Dataset records:
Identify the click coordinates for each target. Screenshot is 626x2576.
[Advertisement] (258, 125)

---

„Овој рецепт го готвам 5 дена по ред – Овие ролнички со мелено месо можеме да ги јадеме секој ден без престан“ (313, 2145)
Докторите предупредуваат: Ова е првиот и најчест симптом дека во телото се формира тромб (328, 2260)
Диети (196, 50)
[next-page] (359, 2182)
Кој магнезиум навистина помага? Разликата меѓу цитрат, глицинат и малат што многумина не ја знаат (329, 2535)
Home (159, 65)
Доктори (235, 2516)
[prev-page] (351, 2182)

...

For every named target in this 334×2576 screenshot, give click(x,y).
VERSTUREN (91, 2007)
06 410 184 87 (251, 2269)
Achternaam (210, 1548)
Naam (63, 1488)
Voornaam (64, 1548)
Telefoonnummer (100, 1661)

Your assignment:
In the records above, find the line with "VERSTUREN (91, 2007)"; write out exactly that line and each one after it, stopping after the line with "Telefoonnummer (100, 1661)".

Output of the task:
VERSTUREN (91, 2007)
06 410 184 87 (251, 2269)
Achternaam (210, 1548)
Naam (63, 1488)
Voornaam (64, 1548)
Telefoonnummer (100, 1661)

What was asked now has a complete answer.